TEXT FOR ANALYSIS:
⟨

Thursday, August 6, 2009
Confessionalization has not paid attention to Jews. Few references to Jews refer them as a marginal group influenced by Calvinists and Catholics. Jews in fact did undergo their own Confessionalization process even though they had no legal force behind this move. Confessionalization can be seen as the process of creating barricades around different churches. (For example, over the sixteenth and seventeenth centuries, Western Europe became fractionalized into Catholic, Lutheran and Calvinist regions; each one committed maintaining their ideological distinctions even through force.) This model can be used to understand the western Sephardic Diaspora.
Sephardic Confessionalization, like the general European one, required the effort to consciously establish boundaries. Spokesmen used Manichean rhetoric of the struggle of the religion wars; Judaism gives eternal salvation versus Christianity which offers eternal damnation. (For a specific example of this see Marc Saperstein’s Exile in Amsterdam: Saul Levi Morteira’s Sermons to a Congregation of “New Jews.”) No state stood behind the “Nacion;” we are dealing with an ethnic group that possessed different faiths. Those who followed the banner of traditional Judaism wanted to affect a confessional migration away from lands where Judaism could not be practiced.
The Sephardic elites, backed by the secular authorities, used the power of medieval communities to their utmost. Isaac Cardoso, a converso who returned in Verona, based his ideal government on the model of the Nacion. According to Abraham Pereyra, governors are in charge but they must follow the guidance of the rabbis who are experts in Jewish law. This follows the model of Christian thought as to the relationship between rulers and clergy.
We do not have confession manuels for Sephardic communities. On the book shelf of our former Spanish and Portuguese conversos we find books on prayer and treasuries of commandments. Ceremonies of circumcision were particularly important for those coming from the peninsula. Shavuot became a central event. Proclamations of excommunication were given special pomp as well as the confessions of those who wished to return. This is a very confessional mode of thinking. Sephardic culture presented Judaism civilized and culture in keeping with European genteel culture. Architecture was keeping with confessionalization. We see church-like disciple and a demand for uniformity in dogma. Extensive social discipline was designed to ensure obedience to the ruling system and the unity of the congregation. (For more on this topic see Miriam Bodian’s Hebrews of the Portuguese Nation.)
This does not fit into the Jacob Katz model, which focused on Ashkenazic Jews. With Katz there is little effort to distinguish Jews from Christians in terms of doctrine. (See Tradition and Crisis) We have dozens of Sephardic anti-Christian polemics. For those who had left Christianity the debate with Christianity was an intrinsic part of their being.
(During the question and answer session someone asked about the lachrymose narrative. Kaplan made the interesting point that the main source of the lachrymose history today are general European history text books in which Jews do not exist unless as victims, being kicked out of England and from Spain. All this leading up to the Holocaust.)

⟩

DATA SHOWN:

⟨

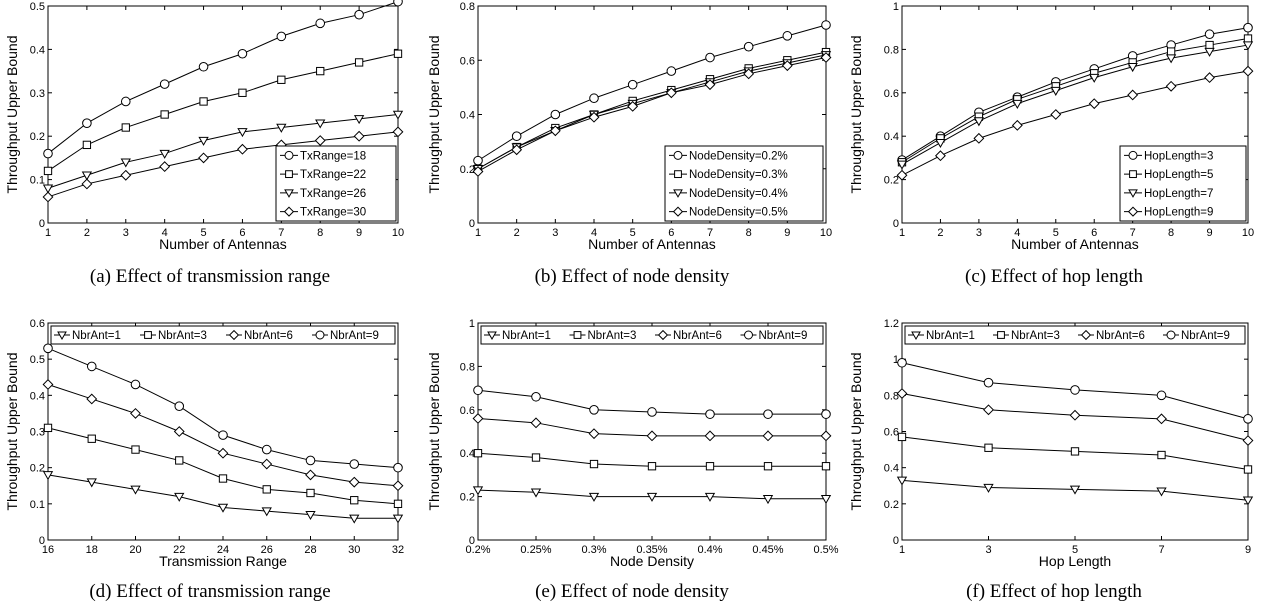 The width and height of the screenshot is (1264, 612). What do you see at coordinates (594, 550) in the screenshot?
I see `x-tick-label: 0.3%` at bounding box center [594, 550]. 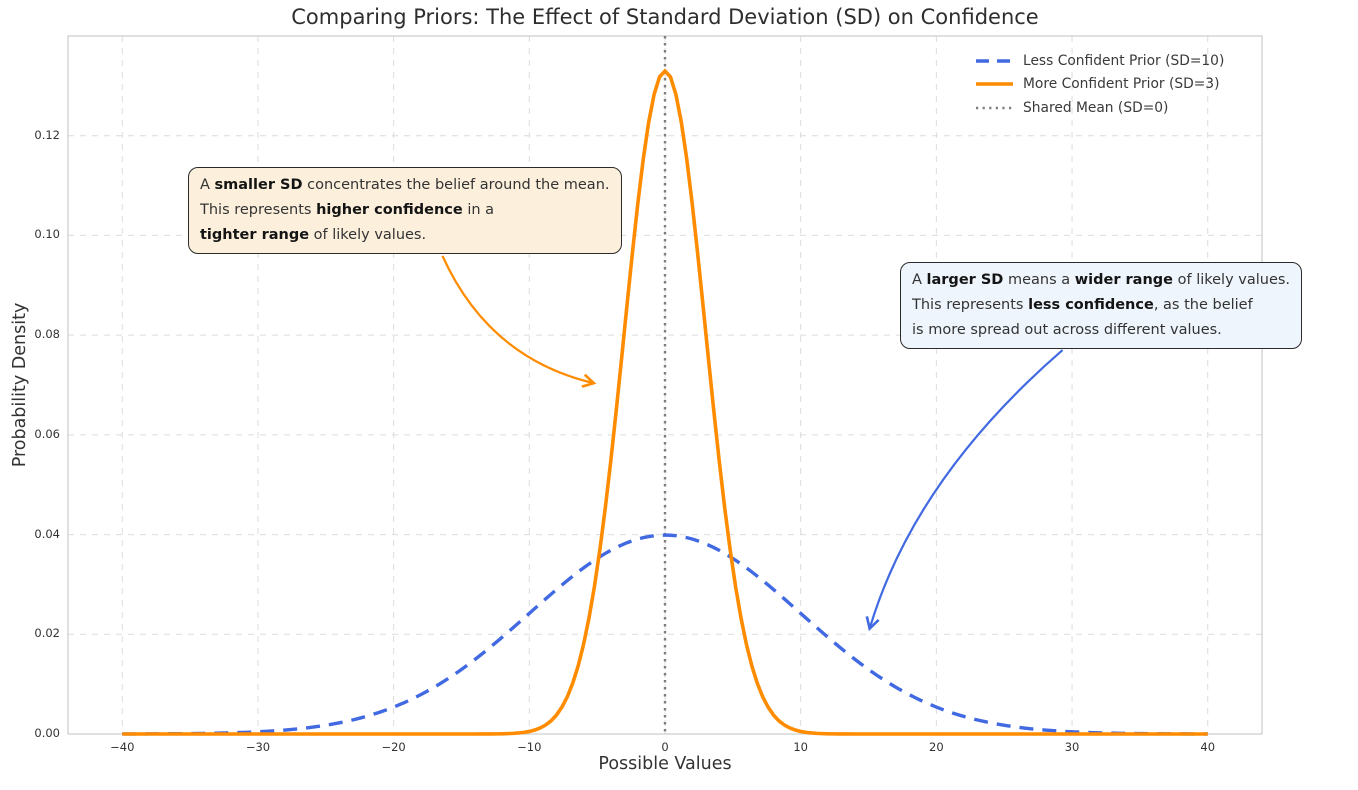 I want to click on y-tick-label: 0.00, so click(x=47, y=733).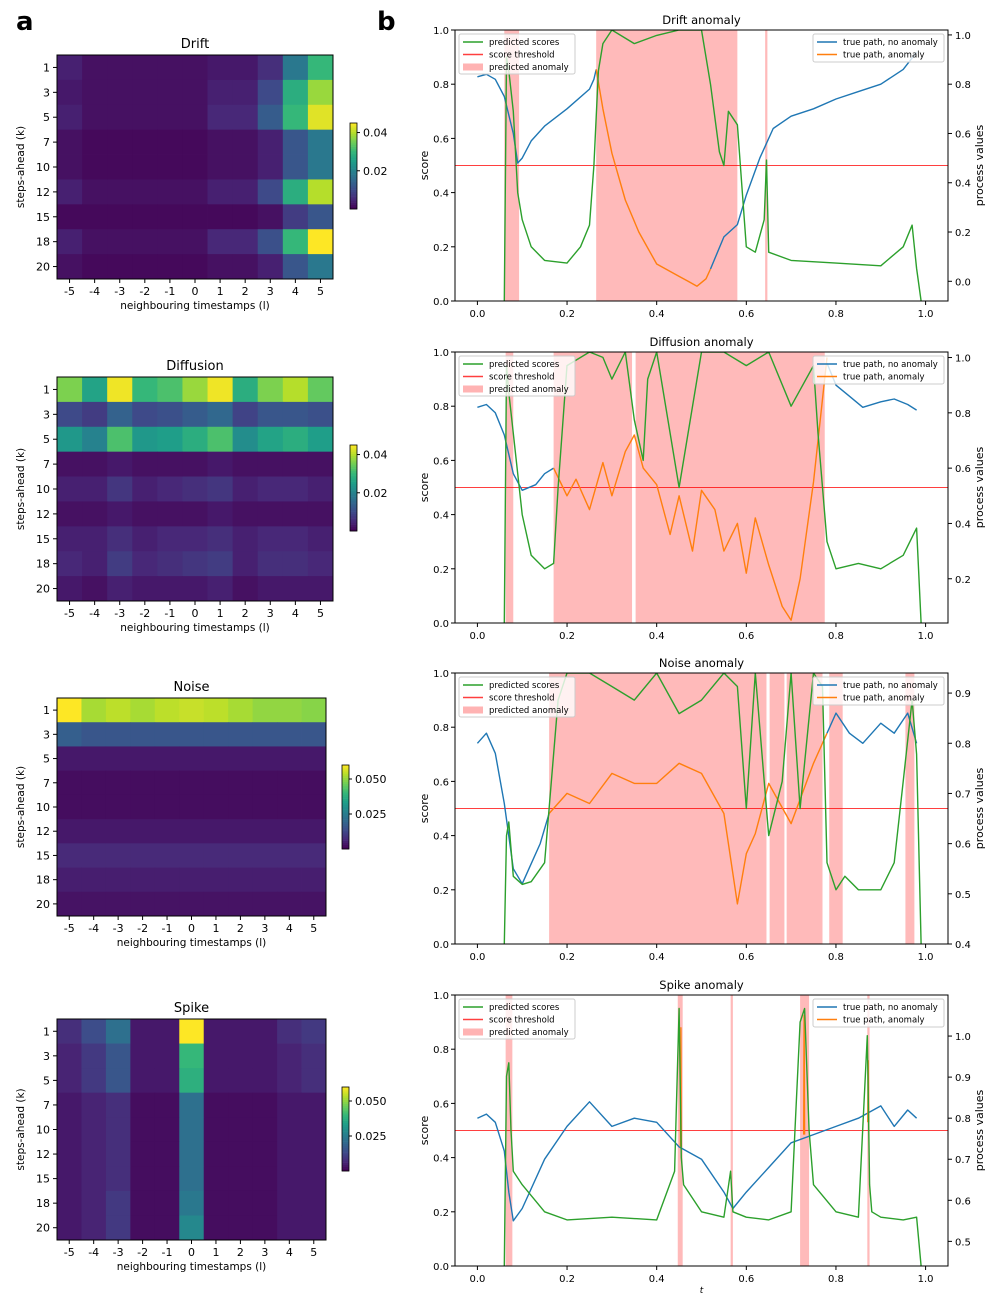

⟩

WHAT YOU WILL DO:
(a) Reproduce the passage on Sephardic confessionalization above word for word, from "This does not" up to and including "to the Holocaust.)".
(b) Carry on the passage on Sephardic confessionalization from the point where it ends.

LIST OF ANSWERS:
(a)
This does not fit into the Jacob Katz model, which focused on Ashkenazic Jews. With Katz there is little effort to distinguish Jews from Christians in terms of doctrine. (See Tradition and Crisis) We have dozens of Sephardic anti-Christian polemics. For those who had left Christianity the debate with Christianity was an intrinsic part of their being.
(During the question and answer session someone asked about the lachrymose narrative. Kaplan made the interesting point that the main source of the lachrymose history today are general European history text books in which Jews do not exist unless as victims, being kicked out of England and from Spain. All this leading up to the Holocaust.)

(b)
Emmanuel Levinas’ Totality and Infinity makes for an interesting comparison to Rabbi Yosef B. Soloveitchik. This should not be surprising as they both came from the Lithuanian tradition. Levinas has three different types of people. Soloveitchik, his essay “Confrontation” is similar. The first level for Soloveitchik is the natural man. Levinas, similarly, has the level of enjoyment. These are the unmediated imbibing of the environment. At this level there is no reflection. The next level for Soloveitchik is Adam the First; he is a dignified planner. For Soloveitchik there is no dignity without responsibility. One cannot assume responsibility as long as one cannot live up to his commitments. Levinas has man engaging in labor. He plans for the future and sets means and relations to ends. Soloveitchik’s Adam Two is devoted to total sacrifice to the other. Levinas has the man forced to sacrifice in the face of the other. For Soloveitchik, communication becomes a redemptive act while for Levinas one is commanded by the mere face of the other.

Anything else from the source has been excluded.